ファブの現場では、フォトレジストを焼成する際にわずか0.5度のずれがあるだけで、大量の製品が廃棄されてしまいます。そのため、迅速な加熱が可能な短波長のIRランプが使用されますが、それもランプの出力が安定しており、ケースが汚れていない場合に限ります。
だからこそ、クォーツスリーブは単なるカバーではありません。それは熱循環において重要な役割を果たし、光の放出を調整したり、部品を保護したり、ウエハ上の粒子数を減らす機能もあります。
技術的には、まず素材と波長が重要です。高純度の融結クォーツを使用することで、ハロゲンや炭素ベースのIR光源が利用するNIR帯域での高い透過率が得られ、ホットスポットなく迅速に加熱できます。また、スリーブの形状は、ウエハ全体に均一な照射が行われるように設計されており、ウエハの温度ムラを±0.1℃以内に抑えることができます。
このスリーブは、クリーンルームのクラス1~100での使用に適しており、表面が剥がれにくく、ガス放出を最小限に抑えるように設計されています。実際には、再現性の高い焼成プロファイルや、一貫した寸法管理が可能になり、リソグラフィーの再作業が減少します。
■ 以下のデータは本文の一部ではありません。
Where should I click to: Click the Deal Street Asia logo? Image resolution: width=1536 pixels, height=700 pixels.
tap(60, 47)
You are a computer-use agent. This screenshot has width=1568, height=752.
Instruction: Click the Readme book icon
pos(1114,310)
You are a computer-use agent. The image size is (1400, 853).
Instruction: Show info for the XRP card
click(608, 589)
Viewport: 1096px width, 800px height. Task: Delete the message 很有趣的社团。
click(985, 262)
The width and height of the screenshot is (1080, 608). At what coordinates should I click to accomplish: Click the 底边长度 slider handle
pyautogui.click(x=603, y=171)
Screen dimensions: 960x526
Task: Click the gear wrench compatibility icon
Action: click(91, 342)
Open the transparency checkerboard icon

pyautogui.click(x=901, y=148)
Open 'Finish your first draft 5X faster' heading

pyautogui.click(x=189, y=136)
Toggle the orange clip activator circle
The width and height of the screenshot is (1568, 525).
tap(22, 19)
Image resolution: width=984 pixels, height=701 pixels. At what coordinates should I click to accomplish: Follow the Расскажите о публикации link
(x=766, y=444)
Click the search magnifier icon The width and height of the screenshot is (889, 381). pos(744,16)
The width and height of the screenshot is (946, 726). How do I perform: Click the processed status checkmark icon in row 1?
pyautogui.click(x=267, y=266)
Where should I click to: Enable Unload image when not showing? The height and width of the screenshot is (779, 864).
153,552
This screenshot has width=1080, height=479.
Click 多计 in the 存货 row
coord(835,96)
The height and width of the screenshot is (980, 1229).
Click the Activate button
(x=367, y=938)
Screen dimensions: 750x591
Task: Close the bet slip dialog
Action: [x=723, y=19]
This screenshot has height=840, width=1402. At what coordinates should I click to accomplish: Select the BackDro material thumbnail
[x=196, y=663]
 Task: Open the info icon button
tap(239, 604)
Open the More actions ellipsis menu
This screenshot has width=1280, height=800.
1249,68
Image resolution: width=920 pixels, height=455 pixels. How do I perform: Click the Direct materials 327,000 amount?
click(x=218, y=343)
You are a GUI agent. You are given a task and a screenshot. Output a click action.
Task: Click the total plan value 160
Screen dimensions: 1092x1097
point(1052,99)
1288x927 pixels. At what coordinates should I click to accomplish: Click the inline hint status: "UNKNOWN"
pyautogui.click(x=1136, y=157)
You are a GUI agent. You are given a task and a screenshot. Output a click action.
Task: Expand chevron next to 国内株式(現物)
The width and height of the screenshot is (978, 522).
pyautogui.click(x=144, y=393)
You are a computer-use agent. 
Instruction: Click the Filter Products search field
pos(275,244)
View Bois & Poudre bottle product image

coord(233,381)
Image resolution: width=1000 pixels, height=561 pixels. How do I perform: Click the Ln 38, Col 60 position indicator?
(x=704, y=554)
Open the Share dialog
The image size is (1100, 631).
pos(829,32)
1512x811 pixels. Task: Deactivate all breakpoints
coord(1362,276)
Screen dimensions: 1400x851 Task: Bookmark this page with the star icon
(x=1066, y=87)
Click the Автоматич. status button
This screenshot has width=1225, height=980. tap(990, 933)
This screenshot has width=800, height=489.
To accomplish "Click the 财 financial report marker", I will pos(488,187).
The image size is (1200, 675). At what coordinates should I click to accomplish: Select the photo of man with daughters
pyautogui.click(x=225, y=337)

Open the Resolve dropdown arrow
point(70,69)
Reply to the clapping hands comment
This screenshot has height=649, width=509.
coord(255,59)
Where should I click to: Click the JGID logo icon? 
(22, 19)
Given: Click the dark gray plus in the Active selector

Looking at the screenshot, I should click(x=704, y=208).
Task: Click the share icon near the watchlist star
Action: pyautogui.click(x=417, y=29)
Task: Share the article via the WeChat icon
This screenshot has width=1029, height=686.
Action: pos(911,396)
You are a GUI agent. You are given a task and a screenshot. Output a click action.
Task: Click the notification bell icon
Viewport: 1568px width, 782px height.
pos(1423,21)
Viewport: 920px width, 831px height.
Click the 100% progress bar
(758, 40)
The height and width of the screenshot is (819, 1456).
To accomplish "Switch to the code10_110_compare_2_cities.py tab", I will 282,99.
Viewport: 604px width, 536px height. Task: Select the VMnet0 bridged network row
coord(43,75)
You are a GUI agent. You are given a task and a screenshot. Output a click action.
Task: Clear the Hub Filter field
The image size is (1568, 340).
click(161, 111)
そして、このスリーブが有効である理由は、稼働時間とエネルギーの節約にあります。スリーブによってランプ本体がプロセスの影響から隔離され、汚染が防がれ、部品の寿命が延びます。ランプの交換回数も減り、予備部品の在庫も削減されます。また、熱バランスが安定しているため、シフトごとに変動がありません。
エネルギー消費も減少します。なぜなら、システムが迅速に起動し、目標値を超えることなく維持されるからです。また、ソフトバーンとハードバーンの温度も規定範囲内に保たれるため、プロセスの精度が向上します。
注意すべき点としては、スリーブのサイズやエンドシールをランプベースやフィクスチャーに合わせることです。クォーツは強いですが、もろいため、清潔な工具を使って扱い、機械的な衝撃を避け、取り付けトルクも規定範囲内に保つ必要があります。それによって、応力による破損を防ぐことができます。
また、装置のサイズやコネクタの種類、空気の流れ方との互換性も確認する必要があります。これによって、冷却が適切に行われ、ホットスポットが発生しないようになります。